People who have been hospitalised with flu are at an increased risk of longer-term health problems, similar to those with long Covid, data suggests.
While the symptoms associated with such “long flu” appear to be more focused on the lungs than ongoing Covid symptoms, in both cases the risk of death and disability was greater in the months after infection than in the first 30 days.
“It is very clear that long flu is worse than the flu, and long Covid is worse than Covid,” said Dr Ziyad Al-Aly, a clinical epidemiologist at Washington University in St Louis, Missouri, who led the research.
He was motivated to study the phenomenon after observing the scale of long-term illness experienced by people who have recovered from Covid.
“Five years ago, it wouldn’t have occurred to me to examine the possibility of a ‘long flu.’ But one of the major lessons we learned from this pandemic is that a virus we all initially thought could only cause acute disease is leaving millions of people with long Covid, he said. “We wondered whether this could be happening with other things. Could this be happening with the flu, for example?”
To investigate, Al-Aly and colleagues analysed medical records from 81,280 US patients who were hospitalised with Covid and 10,985 who were hospitalised with seasonal influenza, following them for at least 18 months to learn about their risks of death, hospital readmission and 94 different health problems involving the body’s major organ systems.
The research, published in the Lancet Infectious Diseases, found that while Covid patients faced a greater risk of death or hospital readmission in the following 18 months, both infections carried a significant risk of ongoing disability and disease.
In both cases, more than half of death and disability occurred in the months after infection as opposed to the first 30 days. And while the symptoms associated with long flu were more likely to centre on the lungs – for example, shortness of breath or a cough – compared with Covid patients, both groups were at greater risk of fatigue, cardiovascular, gastrointestinal and neurological issues and symptoms associated with other organ systems in the following months.
“Many people think they’re over Covid-19 or the flu after being discharged from the hospital. That may be true for some people. But our research shows that both viruses can cause long-haul illness,” Al-Aly said. “Conceptualising these diseases as acute illnesses is really just looking at the tip of the iceberg, and eclipses the much higher toll of adverse health outcomes that are happening in the post-acute phase.
“Some people are ending up with serious long-term health issues. We need to wake up to this reality and stop trivialising viral infections and understand that they are major drivers of chronic diseases.”

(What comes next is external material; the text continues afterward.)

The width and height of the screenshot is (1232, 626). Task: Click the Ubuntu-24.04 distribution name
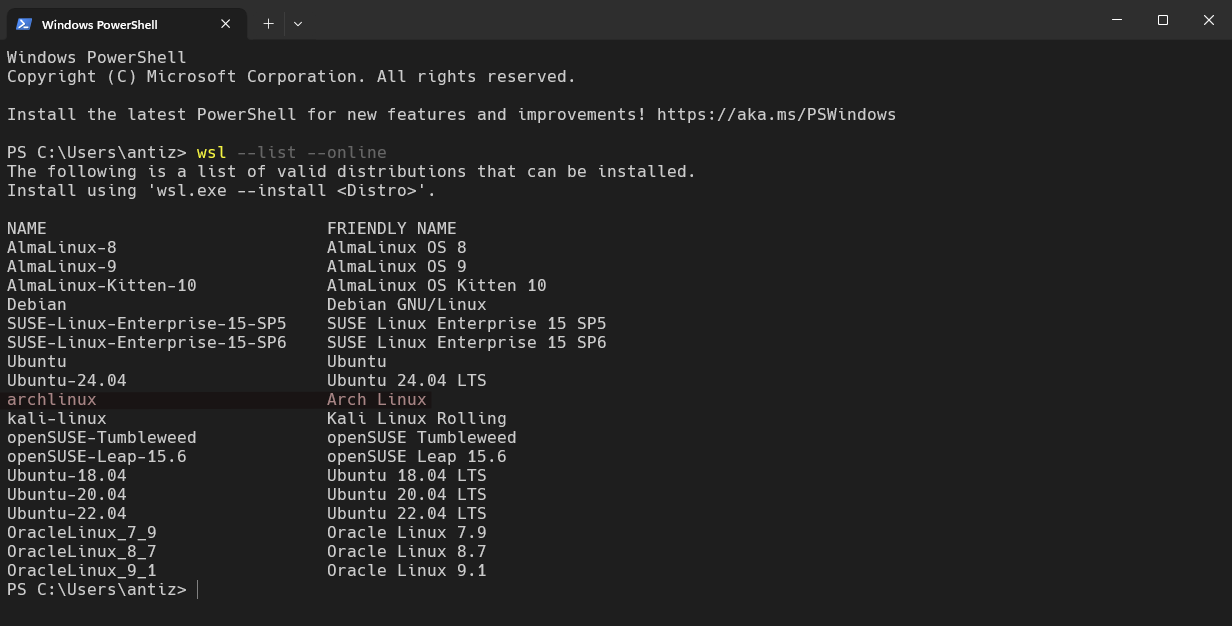tap(67, 380)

The study was not designed to identify what proportion of those hospitalised with influenza go on to develop further health problems, or whether certain groups are at higher risk, and this is something the team hope to investigate in the coming months. Also unclear is the extent to which people who get flu but are not hospitalised develop ongoing health issues.
For now, Al-Aly said the most important thing was to try to reduce the risk of being hospitalised from these illnesses, through vaccination and, in the case of Covid, antiviral drugs.